Algorithm: String to Integer (atoi) optimization: if-else vs state machine

Quiz

What's the space complexity of the following code?

import string


class Solution:
    def myAtoi(self, s: str) -> int:
        def consume_whitespaces(pos: int) -> int:
            while pos < len(s) and s[pos] in string.whitespace:
                pos += 1
            return pos

        def consume_sign(pos: int) -> tuple[int, int]:
            if pos >= len(s):
                return pos, 1
            if s[pos] == "-":
                pos += 1
                return pos, -1
            elif s[pos] == "+":
                pos += 1
                return pos, 1
            else:
                return pos, 1

        def consume_zeros(pos: int) -> int:
            while pos < len(s) and s[pos] == "0":
                pos += 1
            return pos

        def consume_number(pos: int) -> int:  # position & number
            num = 0
            if pos >= len(s):
                return num

            if s[pos] == "0":
                raise ValueError(
                    'Wrong position to start consuming number, but got "0".'
                )

            start = pos
            while pos < len(s) and s[pos] in string.digits:
                pos += 1
            number_str = s[start:pos]
            if number_str == "":
                return 0
            else:
                return int(number_str)

        def round_number(num: int) -> int:
            if num > 0:
                return min(num, 2**31 - 1)
            else:
                return max(num, -(2**31))

        pos = 0
        pos = consume_whitespaces(pos)
        pos, sign = consume_sign(pos)
        pos = consume_zeros(pos)
        number = consume_number(
            pos
        )  # Expect that this must reach to the end (pos = len(s))
        number_int = round_number(sign * number)

        return number_int

Answer

O(S) where S is the length of the input.

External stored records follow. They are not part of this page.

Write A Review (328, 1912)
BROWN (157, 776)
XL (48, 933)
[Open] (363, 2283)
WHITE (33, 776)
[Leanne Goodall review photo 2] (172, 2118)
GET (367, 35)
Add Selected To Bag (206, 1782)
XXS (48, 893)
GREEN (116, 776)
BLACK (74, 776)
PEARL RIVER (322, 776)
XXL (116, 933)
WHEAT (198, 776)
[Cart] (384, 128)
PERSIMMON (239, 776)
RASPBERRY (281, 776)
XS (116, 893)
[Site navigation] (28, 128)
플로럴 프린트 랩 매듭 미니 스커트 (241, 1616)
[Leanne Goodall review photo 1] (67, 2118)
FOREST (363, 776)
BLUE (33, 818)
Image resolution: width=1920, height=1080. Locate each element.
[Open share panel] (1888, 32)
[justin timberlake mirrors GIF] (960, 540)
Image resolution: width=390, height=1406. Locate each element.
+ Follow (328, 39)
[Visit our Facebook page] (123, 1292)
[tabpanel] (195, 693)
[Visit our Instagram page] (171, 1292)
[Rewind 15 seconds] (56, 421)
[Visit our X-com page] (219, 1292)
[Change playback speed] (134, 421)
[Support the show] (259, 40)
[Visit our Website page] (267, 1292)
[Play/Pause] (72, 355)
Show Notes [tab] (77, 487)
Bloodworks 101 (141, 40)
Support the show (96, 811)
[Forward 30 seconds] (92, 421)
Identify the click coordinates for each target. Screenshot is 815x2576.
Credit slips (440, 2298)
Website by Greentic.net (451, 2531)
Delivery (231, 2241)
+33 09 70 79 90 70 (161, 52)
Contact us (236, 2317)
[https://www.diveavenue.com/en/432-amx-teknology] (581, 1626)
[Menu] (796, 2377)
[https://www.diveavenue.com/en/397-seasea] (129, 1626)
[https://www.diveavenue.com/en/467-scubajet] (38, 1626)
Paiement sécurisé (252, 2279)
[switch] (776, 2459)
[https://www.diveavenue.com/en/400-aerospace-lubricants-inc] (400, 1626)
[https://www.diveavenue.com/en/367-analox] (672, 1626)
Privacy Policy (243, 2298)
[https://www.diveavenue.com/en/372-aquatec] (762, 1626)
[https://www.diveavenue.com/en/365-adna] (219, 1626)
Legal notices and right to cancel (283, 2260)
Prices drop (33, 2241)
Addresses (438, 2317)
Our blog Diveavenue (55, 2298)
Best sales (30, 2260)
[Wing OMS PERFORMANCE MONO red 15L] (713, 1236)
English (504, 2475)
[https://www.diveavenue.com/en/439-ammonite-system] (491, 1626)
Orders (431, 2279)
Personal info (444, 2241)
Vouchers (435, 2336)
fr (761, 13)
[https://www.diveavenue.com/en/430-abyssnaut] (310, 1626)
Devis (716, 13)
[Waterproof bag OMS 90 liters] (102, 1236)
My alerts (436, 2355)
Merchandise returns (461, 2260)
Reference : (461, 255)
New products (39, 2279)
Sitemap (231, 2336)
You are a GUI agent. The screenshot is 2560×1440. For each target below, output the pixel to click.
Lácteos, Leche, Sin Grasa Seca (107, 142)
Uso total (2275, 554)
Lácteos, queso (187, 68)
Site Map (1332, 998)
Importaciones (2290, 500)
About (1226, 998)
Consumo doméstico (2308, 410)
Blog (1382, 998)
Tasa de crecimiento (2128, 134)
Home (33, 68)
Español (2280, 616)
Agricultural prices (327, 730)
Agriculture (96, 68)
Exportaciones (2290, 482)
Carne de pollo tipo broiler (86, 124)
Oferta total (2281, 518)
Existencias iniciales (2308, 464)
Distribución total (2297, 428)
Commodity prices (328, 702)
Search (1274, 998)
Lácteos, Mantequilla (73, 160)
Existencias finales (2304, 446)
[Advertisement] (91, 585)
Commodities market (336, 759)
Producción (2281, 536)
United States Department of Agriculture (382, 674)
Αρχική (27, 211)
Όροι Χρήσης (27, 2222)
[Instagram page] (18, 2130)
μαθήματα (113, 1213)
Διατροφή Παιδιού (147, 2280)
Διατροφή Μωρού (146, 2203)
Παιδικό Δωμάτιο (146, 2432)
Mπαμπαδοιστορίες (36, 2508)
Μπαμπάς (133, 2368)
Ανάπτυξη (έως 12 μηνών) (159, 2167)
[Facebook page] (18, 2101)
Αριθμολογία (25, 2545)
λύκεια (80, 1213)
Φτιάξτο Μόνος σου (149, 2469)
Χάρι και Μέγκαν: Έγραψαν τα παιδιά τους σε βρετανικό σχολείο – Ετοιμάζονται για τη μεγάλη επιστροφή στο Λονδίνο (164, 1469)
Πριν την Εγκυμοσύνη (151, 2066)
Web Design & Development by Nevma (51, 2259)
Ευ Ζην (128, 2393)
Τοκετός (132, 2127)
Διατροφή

When slicing the string, it creates a copy of the slice, which needs O(S) space.

number_str = s[start:pos]

We can optimize this by consuming digits as we scan:

def consume_number(pos: int) -> int:
    num = 0
    if pos >= len(s):  # we must check this first.
        return num

    if s[pos] == "0":
        raise ValueError(
            'Wrong position to start consuming number, but got "0".'
        )

    while pos < len(s) and s[pos] in string.digits:  # check pos < len(s) first.
        num = num * 10 + int(s[pos])
        pos += 1
    return num

Now it has O(1) space complexity.

State machine version

When we convert ASCII to an integer, there is a state flow:

  1. nothing read (consuming space)
  2. signed (consuming + or -)
  3. reading number
  4. end

Why state machine?

  • readability: we can reduce if/else
  • fewer bugs: we ignore other patterns; other states handle them
  • extensibility

The state defines acceptable input and the state transitions. That's it. If a value is not acceptable, we can immediately stop processing.

The above code calls methods and updates position like:

pos = 0
pos = consume_whitespaces(pos)
pos, sign = consume_sign(pos)
pos = consume_zeros(pos)
number = consume_number(
    pos
)  # Expect that this must reach to the end (pos = len(s))
number_int = round_number(sign * number)

This is OK, but if we want to add a new step, where should it go? It lowers extensibility and readability. And at each step, we need to verify the position is valid. We also raise exceptions in some places when we get unexpected values, so the caller needs to handle them.

Final code

class Solution:
    def myAtoi(self, s: str) -> int:
        START, SIGNED, NUMBER, END = range(4)
        state = START
        sign = 1
        num = 0

        for c in s:
            if state == START:
                if c == " ":
                    continue
                elif c in "+-":
                    sign = -1 if c == "-" else 1
                    state = SIGNED
                elif c.isdigit():
                    num = int(c)
                    state = NUMBER
                else:
                    break

            elif state == SIGNED:
                if c.isdigit():
                    num = int(c)
                    state = NUMBER
                else:
                    break

            elif state == NUMBER:
                if c.isdigit():
                    num = num * 10 + int(c)
                else:
                    break

        num *= sign
        return max(min(num, 2**31 - 1), -(2**31))

The logic is much simpler. The state flow is START -> SIGNED -> NUMBER -> END. In each state, we handle only the current input: if valid, shift state or process it; otherwise, stop. We no longer need to track the current position explicitly.